Title: 2,066 bot accounts created in my store using okhttp/5.3.2 — Shopify declining platform-level fix

Hi everyone,

I run a digital sheet music store on Shopify and wanted to share what I’ve been dealing with over the past several weeks in case others are experiencing the same thing.

Since January 2026, a bot has been systematically creating fake customer accounts in my store. Here is what I know about it:

The bot uses the user agent okhttp/5.3.2, which is distinct from the legitimate Shopify integration user agent okhttp/3.14.1. It rotates through a fixed pool of exactly 15 fake name pairs (Emma Smith, Alexander Rodriguez, James Bond, etc.) with bot-generated emails across gmail, outlook, hotmail, yahoo and icloud. It creates customer records with no associated orders, hitting the customer creation endpoint directly and bypassing the checkout flow entirely. As of today it has created 2,066 fake accounts, which is 56% of my entire customer database.

I have an open high-priority ticket with Shopify engineering (ticket 65542765). Their findings confirmed the bot signature and acknowledged it is part of a wave targeting multiple stores. However their position is that they cannot block a specific user agent at store level, and a request for escalation to Merchant Success was declined. The recommended solution is to purchase a third-party app.

My concern is twofold.
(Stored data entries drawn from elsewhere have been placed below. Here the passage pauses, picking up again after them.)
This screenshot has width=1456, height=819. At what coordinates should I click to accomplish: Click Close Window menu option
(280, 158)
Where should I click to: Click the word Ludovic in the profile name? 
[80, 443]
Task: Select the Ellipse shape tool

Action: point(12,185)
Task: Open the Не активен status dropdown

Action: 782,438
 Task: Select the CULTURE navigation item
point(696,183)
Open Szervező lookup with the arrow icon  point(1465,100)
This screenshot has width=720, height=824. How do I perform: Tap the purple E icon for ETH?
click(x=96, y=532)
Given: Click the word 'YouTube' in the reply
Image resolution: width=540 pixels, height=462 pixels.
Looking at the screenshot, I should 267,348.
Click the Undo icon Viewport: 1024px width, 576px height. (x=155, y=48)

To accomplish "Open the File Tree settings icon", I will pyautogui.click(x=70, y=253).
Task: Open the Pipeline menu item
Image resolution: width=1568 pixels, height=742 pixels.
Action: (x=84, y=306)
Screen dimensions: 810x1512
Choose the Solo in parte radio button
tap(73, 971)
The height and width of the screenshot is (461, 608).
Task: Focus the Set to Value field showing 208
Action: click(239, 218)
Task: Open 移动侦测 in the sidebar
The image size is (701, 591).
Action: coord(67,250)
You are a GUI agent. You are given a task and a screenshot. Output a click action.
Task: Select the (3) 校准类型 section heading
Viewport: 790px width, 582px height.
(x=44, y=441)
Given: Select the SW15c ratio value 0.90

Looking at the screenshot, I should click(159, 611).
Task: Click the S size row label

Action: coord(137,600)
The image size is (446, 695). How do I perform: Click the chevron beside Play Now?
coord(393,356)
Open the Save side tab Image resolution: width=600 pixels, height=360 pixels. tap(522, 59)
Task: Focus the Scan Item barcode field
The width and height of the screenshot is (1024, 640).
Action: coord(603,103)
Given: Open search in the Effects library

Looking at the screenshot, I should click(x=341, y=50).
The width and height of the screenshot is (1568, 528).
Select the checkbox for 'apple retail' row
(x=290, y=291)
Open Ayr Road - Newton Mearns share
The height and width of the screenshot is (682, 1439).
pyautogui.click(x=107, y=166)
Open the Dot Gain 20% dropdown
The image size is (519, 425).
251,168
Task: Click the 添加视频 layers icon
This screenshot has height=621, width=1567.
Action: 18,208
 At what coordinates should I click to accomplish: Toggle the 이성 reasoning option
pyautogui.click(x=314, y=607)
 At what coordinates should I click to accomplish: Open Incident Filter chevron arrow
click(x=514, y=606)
First, a clearly identified bot signature that is hitting multiple stores is a platform issue, not a per-store issue. Second, most merchants without technical knowledge would never identify this or get this far with support. They would simply have their CRM silently polluted with no explanation.

Has anyone else seen the okhttp/5.3.2 signature in their store? And has anyone had success with Shop Protector or Negate stopping it?

The fact that Shopify engineering confirmed the signature, acknowledged it’s hitting multiple stores, and still won’t block it at platform level is really frustrating. You did the hard part already by identifying the exact user agent and pattern.

A few things that might help in the meantime:

For cleanup, you can use Shopify’s bulk customer actions. Create a customer segment filtering for customers with 0 orders, then bulk select and delete. If 2,066 is too many for the UI, the Admin API’s customerDelete mutation works in batches. There are also bulk delete apps on the App Store if you want to skip the API route.

For prevention going forward, Shopify Flow has a “Customer created” trigger. You can build a workflow that auto-tags any new customer with 0 orders created by a non-standard source, then review and bulk delete tagged accounts weekly. Won’t stop the creation, but it keeps your CRM clean without manual work.

You might also want to check the other thread here about Chinese bots destroying merchant data. It has 16+ replies and over 1,600 views, so there’s clearly momentum around this issue. The more merchants reporting with specific technical details like yours, the harder it is for Shopify to keep punting.

One more thing: if you haven’t already, try reaching out via @ShopifySupport on X with your ticket number. In my experience the social team escalates faster than regular support channels.

Have you noticed if the bot creation rate is consistent or if it comes in waves?

Yes, several Shopify merchants have the same issues. You have to connect to the Shopify support system (maybe they have a better solution for merchants), problem with sourcing, this is the only solution.

I’m honestly relieved to see this because I’ve been dealing with the exact same thing all week—and it’s been incredibly frustrating.

Shopify has sent me in circles, pointing fingers at every third-party app I use. I’ve spent days disconnecting integrations like Klaviyo, Triple Whale, and others, only to be told again and again that a third party must be the cause. But the accounts being created don’t link back to anything—no form submissions, no identifiable URLs, no activity trail whatsoever.

In the past week alone, I’ve had thousands of new accounts created, all following the same pattern: generic first and last names paired with emails like [email removed] None are subscribed to marketing, none have placed orders, no abandoned carts—nothing. Just ghost accounts appearing out of thin air.

Even after removing all integrations, the issue continued. Shopify then had me install Blockify, where we identified a major spike in traffic from China tied to these accounts. I upgraded, enabled country blocking and VPN blocking… and it still didn’t stop.

At that point, I was basically told those measures aren’t reliable and that my only option is to create a flow to delete the accounts. But that’s not nearly as simple as it sounds—filters can only be so precise, and real customer accounts inevitably get caught in the mix. So now I’m stuck manually cleaning things up on top of everything else.

Under normal circumstances this would already be a headache, but I have an investor meeting next week, and this is completely skewing my metrics. My conversion rate has tanked because of the traffic spike, customer account numbers are inflated with fake users, and it’s impacting email performance if any slip into lists. Trying to segment and manage this across Shopify and Klaviyo has been incredibly time-consuming.

What’s most frustrating is that this seems to be a known issue, yet there’s no real solution—just a lot of deflection and “nothing we can do.” It’s wild.